What you should do:
Copy everything from the line containing "Toggle 只看该作者 author-only view" down to the line containing "pyautogui.click(x=220, y=89)", leaving out the pictures.

Data rows:
════════════════════

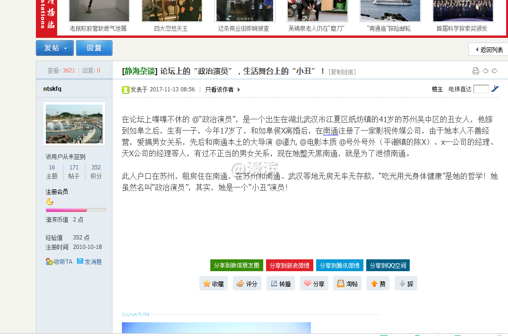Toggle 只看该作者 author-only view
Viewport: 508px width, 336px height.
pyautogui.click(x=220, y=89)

════════════════════

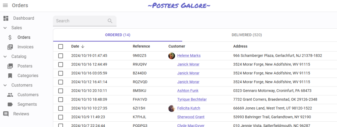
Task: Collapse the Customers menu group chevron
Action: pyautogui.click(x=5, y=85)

════════════════════

Full response:
Toggle 只看该作者 author-only view
Viewport: 508px width, 336px height.
pyautogui.click(x=220, y=89)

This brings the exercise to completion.